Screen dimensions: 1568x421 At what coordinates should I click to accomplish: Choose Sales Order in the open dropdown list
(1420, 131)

########

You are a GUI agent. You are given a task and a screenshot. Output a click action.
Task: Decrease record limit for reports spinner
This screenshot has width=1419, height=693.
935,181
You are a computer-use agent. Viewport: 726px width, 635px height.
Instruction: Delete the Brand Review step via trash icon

########

→ Assignment:
Your answer should be the lines of the listing above between the line holding "You are a computer-use" and the line holding "Instruction: Delete the", inclusive, restated word for word and alone.

→ Answer to the problem:
You are a computer-use agent. Viewport: 726px width, 635px height.
Instruction: Delete the Brand Review step via trash icon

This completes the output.